Residential households account for approximately a third of total European electricity consumption, which makes them a profitable target for Demand Response providers. However, due to lack of infrastructure, implementation costs, and comprehensive business models, the penetration of this new market has not yet been attempted.
The consortium behind SEMIAH has developed an open source ICT infrastructure capable to penetrate this new market with State of the Art technology.
The system consists of the following elements:
- A back-end system, consisting of a central server which manages and controls information from the households connected to the system network, and which provides intelligent services for energy management of the household.

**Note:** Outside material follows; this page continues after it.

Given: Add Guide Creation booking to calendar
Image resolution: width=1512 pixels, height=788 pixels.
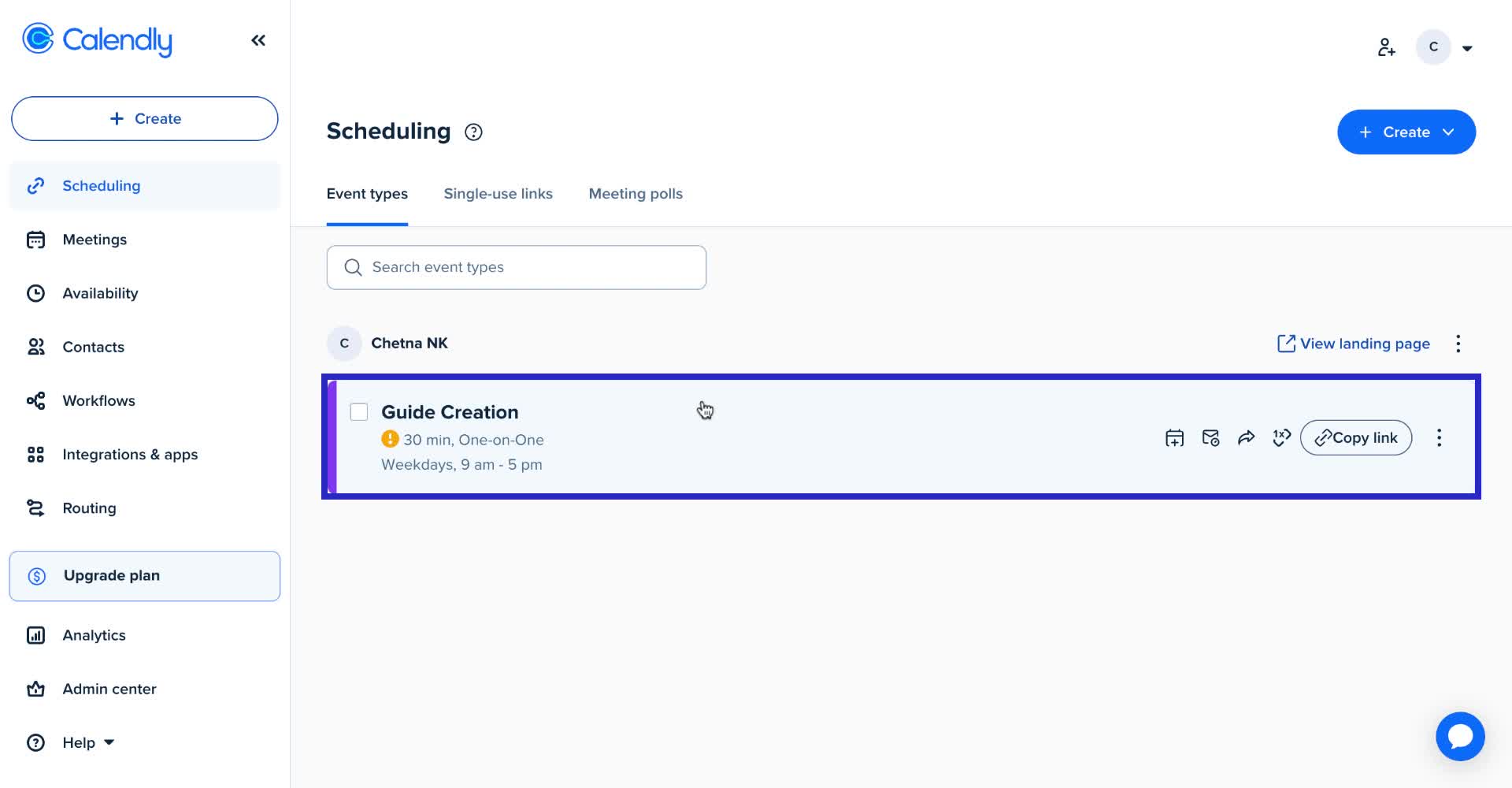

- A Home Energy Management Gateway to control customers’ loads based on OGEMA framework.
- A user interface (smartphone application and consumer web portal) that allows the user to configure the settings of household equipment and add/remove equipment to/from the system.
Elements 2 and 3 represent the front-end system of SEMIAH. The solution is compliant with the IEEE 2030-2011 standard for Smart Grid interoperability.
The SEMIAH front-end and back-end system communicates over TCP/IP by using the residential broadband connections of the households. Data and control information are exchanged between the front-end and the Back-end by using RESTful web services carried over HTTP and/or its secure counterpart HTTPS.
In the Home Area Network, ZigBee is used to establish communication between the gateway and the front-end devices controlling and sensing appliances in the household. ZigBEe has built-in layer-2 security based on current state of the area ciphers such as AES-CCM. The SEMIAH project has defined a proper key management scheme to work with the implemented security standard, taking into account the needed key strength and update frequencies etc.
For end-to-end application interoperability, data models were designed inspired by current practice of the Common Information Model (IEC 61970-301 and IEC 61968) in the smart grid area. A formal specification language such as UML is used to document the SEMIAH data models.